*WORK TASK*.
Every line from the one with "Enable the Dupes checkbox" through the final line of the entries below should be returned exactly; leave out all other lines.

Top of SUPPLIED ENTRIES

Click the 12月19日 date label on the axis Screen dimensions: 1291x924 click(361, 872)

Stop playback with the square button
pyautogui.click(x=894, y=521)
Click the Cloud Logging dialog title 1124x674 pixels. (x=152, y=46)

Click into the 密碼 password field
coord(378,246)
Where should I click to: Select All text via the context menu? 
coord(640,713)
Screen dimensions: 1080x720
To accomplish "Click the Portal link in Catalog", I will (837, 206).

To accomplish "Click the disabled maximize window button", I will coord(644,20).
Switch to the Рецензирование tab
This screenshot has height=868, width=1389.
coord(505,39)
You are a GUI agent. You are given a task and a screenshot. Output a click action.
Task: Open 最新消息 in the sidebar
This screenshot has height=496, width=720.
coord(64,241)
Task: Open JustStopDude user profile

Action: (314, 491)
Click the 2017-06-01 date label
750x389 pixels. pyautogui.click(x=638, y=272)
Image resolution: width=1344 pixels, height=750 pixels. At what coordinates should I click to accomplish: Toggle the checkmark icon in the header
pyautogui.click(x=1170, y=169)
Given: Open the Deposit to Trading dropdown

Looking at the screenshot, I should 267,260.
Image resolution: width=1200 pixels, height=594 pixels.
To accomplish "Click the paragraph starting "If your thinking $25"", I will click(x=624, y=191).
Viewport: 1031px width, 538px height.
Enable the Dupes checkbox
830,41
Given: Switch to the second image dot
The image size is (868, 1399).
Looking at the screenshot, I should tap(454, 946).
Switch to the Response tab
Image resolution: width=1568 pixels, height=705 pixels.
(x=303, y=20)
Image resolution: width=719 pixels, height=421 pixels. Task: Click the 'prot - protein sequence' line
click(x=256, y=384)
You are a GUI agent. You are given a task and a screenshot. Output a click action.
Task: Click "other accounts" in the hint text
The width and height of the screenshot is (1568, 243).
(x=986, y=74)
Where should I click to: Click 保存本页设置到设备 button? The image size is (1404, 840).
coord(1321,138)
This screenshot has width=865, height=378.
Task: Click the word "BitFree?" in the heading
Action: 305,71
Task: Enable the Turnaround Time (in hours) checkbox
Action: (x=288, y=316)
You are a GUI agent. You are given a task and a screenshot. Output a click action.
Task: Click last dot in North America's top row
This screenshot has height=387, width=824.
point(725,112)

Bottom of SUPPLIED ENTRIES

*ANSWER*.
Enable the Dupes checkbox
830,41
Given: Switch to the second image dot
The image size is (868, 1399).
Looking at the screenshot, I should tap(454, 946).
Switch to the Response tab
Image resolution: width=1568 pixels, height=705 pixels.
(x=303, y=20)
Image resolution: width=719 pixels, height=421 pixels. Task: Click the 'prot - protein sequence' line
click(x=256, y=384)
You are a GUI agent. You are given a task and a screenshot. Output a click action.
Task: Click "other accounts" in the hint text
The width and height of the screenshot is (1568, 243).
(x=986, y=74)
Where should I click to: Click 保存本页设置到设备 button? The image size is (1404, 840).
coord(1321,138)
This screenshot has width=865, height=378.
Task: Click the word "BitFree?" in the heading
Action: 305,71
Task: Enable the Turnaround Time (in hours) checkbox
Action: (x=288, y=316)
You are a GUI agent. You are given a task and a screenshot. Output a click action.
Task: Click last dot in North America's top row
This screenshot has height=387, width=824.
point(725,112)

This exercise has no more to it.